Die erste Diskussionsrunde in Bosnien-Herzegowina.

Die erste Diskussionsrunde in Bosnien-Herzegowina.

Ein neuer Fokus muss her

Ohne Probleme reisen sie in Israel ein, wo sich skurrile Szenen abspielen. «Helikopter, die alle zehn Minuten aus dem Gaza-Streifen über das Strandbad fliegen. Oder junge Soldatinnen und Soldaten, die in Flip-Flops ihren Dienst leisten.» In Jenin angekommen, fühlen sie sich zum ersten Mal unwohl: «Aus dem Refugee-Camp hörten wir ständig Schüsse.» Auch als sie den Ort, wo der Junge aus «Das Herz von Jenin» erschossen wurde, besuchen, ist ihnen mulmig zumute.

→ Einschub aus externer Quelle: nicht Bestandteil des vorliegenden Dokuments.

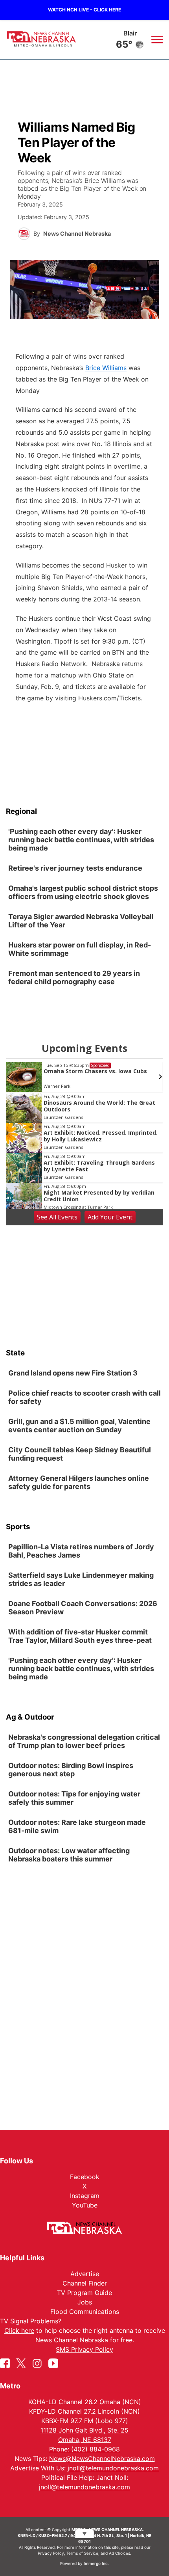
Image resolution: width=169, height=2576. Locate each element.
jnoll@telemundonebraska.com (113, 2468)
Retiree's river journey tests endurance (75, 868)
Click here (19, 2330)
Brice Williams (106, 368)
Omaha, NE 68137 (84, 2440)
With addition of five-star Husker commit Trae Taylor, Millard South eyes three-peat (80, 1636)
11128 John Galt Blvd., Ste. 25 (84, 2430)
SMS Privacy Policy (84, 2349)
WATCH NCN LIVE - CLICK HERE (84, 10)
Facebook (84, 2177)
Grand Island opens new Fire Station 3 (73, 1373)
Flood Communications (84, 2311)
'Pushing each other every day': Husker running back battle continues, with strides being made (81, 839)
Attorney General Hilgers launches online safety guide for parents (78, 1482)
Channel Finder (84, 2283)
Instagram (84, 2196)
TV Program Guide (84, 2293)
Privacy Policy (51, 2553)
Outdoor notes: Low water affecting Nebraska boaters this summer (69, 1855)
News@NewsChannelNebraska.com (102, 2458)
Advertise (84, 2274)
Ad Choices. (120, 2553)
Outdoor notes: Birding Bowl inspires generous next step (70, 1770)
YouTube (84, 2205)
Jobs (84, 2302)
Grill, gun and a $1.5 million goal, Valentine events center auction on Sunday (79, 1425)
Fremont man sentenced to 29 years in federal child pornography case (74, 977)
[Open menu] (157, 39)
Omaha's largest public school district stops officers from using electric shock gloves (83, 892)
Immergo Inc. (96, 2563)
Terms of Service (82, 2553)
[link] (84, 841)
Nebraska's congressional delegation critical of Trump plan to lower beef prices (84, 1741)
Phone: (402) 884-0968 (84, 2449)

Misstrauen schlägt den Filmenden entgegen; ihnen werden Fangfragen gestellt.

Ausserdem merken sie, dass ihr ursprünglicher Plan nicht aufgeht. «Die Protagonisten haben wir zwar getroffen, aber vor der Kamera wollte niemand reden. Auch den Vater des Jungen treffen sie, doch dieser leidet mittlerweile unter schweren Depressionen, was das Gespräch erschwert. «Uns ist bewusst geworden, dass wir etwas bewegen wollen», sagt Spaar, der sich seit dieser Reise dem Gefühl der Verantwortung für die besuchten Gebiete nicht mehr entziehen kann. «Uns ist aber auch bewusst geworden, dass wir die Situation vor Ort und die Wichtigkeit eines Kultur- und Sprachkundigen an unserer Seite unterschätzt haben.» Im Balkan habe ihre Filmarbeit von Spontanität gelebt, in Israel und Palästina funktionierte dies aber nicht mehr.

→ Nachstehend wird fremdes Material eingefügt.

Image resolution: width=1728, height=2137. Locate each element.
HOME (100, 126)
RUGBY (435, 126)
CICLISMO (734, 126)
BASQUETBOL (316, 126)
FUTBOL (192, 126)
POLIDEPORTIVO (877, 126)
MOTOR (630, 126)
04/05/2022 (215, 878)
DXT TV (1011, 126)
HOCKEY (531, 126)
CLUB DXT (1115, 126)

Dass auch, wenn nichts wie geplant läuft, doch etwas Gutes entstehen kann, haben die drei mehrmals gemerkt. «Das Happy End ist, was du daraus machst», lautet ihr Credo. Mit diesen Erkenntnissen arbeiten sie nun an der Weiterführung des Projektes, sobald sie die nötigen Mittel und Materialien aufgetrieben haben.

www.roadtojenin.ch

Geschwister warten am Check-Point in Palästina auf ihren Vater. (Bilder: pd)

Geschwister warten am Check-Point in Palästina auf ihren Vater. (Bilder: pd)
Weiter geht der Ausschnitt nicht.